A Moscow court on Friday handed outspoken Russian director Kirill Serebrennikov a three-year suspended sentence following a fraud conviction denounced by his supporters as politically motivated.
Known for his daring statements and groundbreaking projects, Serebrennikov has angered Russian conservatives and criticised censorship of the arts in Russia, warning of a return "to the most pathetic Soviet practices".
"Serebrennikov's rehabilitation is possible without a real prison term," judge Olesya Mendeleyeva said, adding that the acclaimed theatre and film director would have to pay a fine and be on probation for three years.
Hundreds of supporters who had gathered outside the courthouse broke into applause on hearing news of the sentence.
"A huge thank you for your support and for the fact that you believe in my innocence," Serebrennikov, 50, told supporters, wearing sunglasses and a black facemask.
"Respect social distancing, do not infect each other.

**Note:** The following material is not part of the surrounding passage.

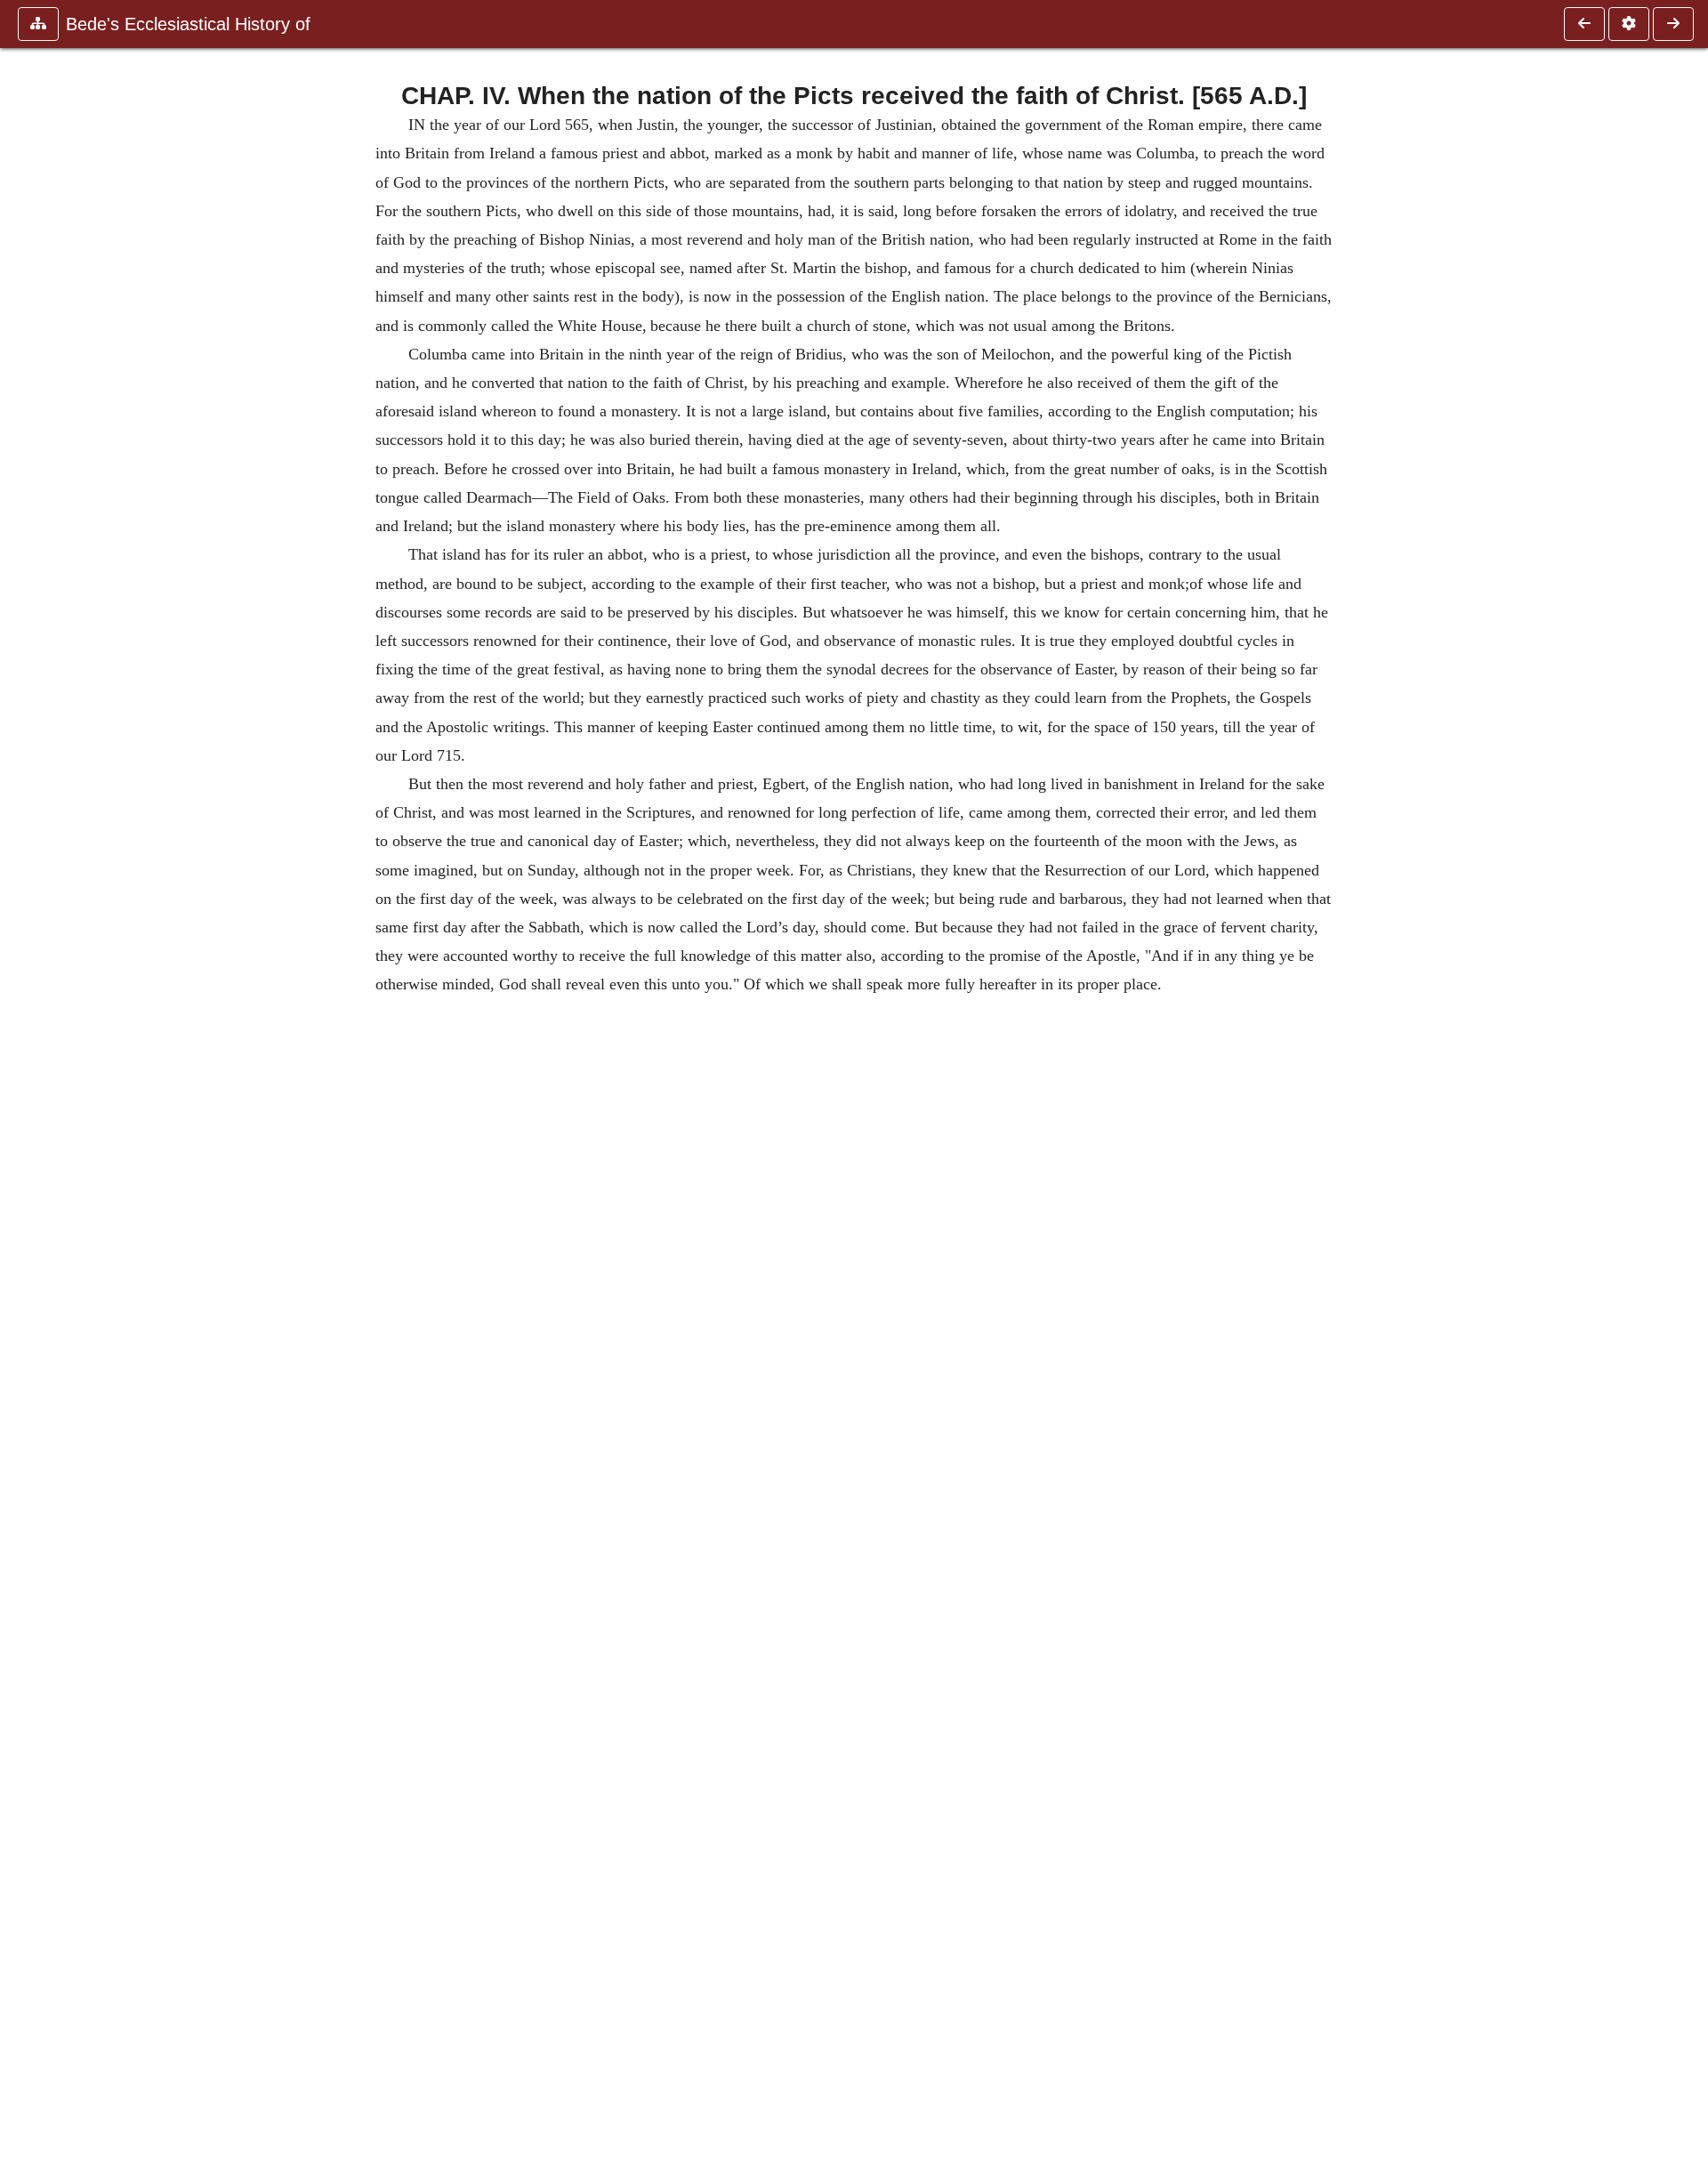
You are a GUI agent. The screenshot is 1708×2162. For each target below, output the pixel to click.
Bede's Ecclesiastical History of (188, 24)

Because you have to fight for the truth," he said.
Prosecutors had asked for a six-year prison term for Serebrennikov, who was on Friday found guilty of misappropriating the equivalent of two million dollars in state funds meant for a theatrical project.
The judge had said that Serebrennikov and co-defendants Yury Itin and Konstantin Malobrodsky "carried out actions directed at personal enrichment" that misled employees of the culture ministry.
Itin and Malobrodsky were also given suspended sentences and ordered to pay fines.
The prosecution had been criticised in Russia and abroad as trying to clamp down on artistic freedom.
A fourth defendant in the case, Sofia Apfelbaum, was "unaware" of the fraud but had acted with negligence, the judge said. She was also given a fine but it was immediately rescinded.
Serebrennikov, who heads one of Moscow's top theatre venues, the Gogol Centre, was arrested in 2017 but the case against him stalled last year when a judge handed it back to the prosecution due to "inconsistencies".
It restarted with a new judge, and the amount of the alleged fraud was slightly revised from 133 million rubles to 129 million rubles.
Serebrennikov spent more than a year and a half under house arrest but was finally allowed to return to work, leading many to believe the case would be dropped.
But on Friday, the judge backed charges by the prosecution that Serebrennikov masterminded the theft of state money allocated to the Platforma project he ran between 2011 and 2014.
Serebrennikov and his co-defendants insisted they are innocent.
"Kirill is devastated by the conviction but very happy to be going home," his lawyer Dmitry Kharitonov said.
- Arts trailblazer -
Olivier Py, the director of the Avignon Festival in France and a friend of Serebrennikov, denounced "a political trial, a return to the Stalinist USSR".
"It was necessary to send a clear message to all the dissidents. He is the one who pays the price but he fought for freedom of expression," he said.
With coronavirus restrictions still observed in Moscow, only a small number of people were allowed in the courtroom, but hundreds of supporters were gathered outside.
"Platforma was an incredible project, it gave huge opportunities to contemporary artists, composers, directors, actors who had nowhere to go," one of the supporters outside, actor Gladston Makhib, told AFP.
But traditionalists attacked Serebrennikov's work after he rebranded the Gogol Centre from a dusty venue to a top location on Moscow's cultural map.
One of Russia's most acclaimed directors, Serebrennikov has created works spanning from opera to theatre and film, with productions regularly winning awards.
Artistic figures abroad spoke out in his defence including Cate Blanchett and Ian McKellen.
German arts figures including director Thomas Ostermeier gathered near the Russian embassy in Berlin Friday with a huge banner reading "Free Kirill", while Chancellor Angela Merkel's spokesman Steffen Seibert urged Moscow to respect freedom of artistic expression.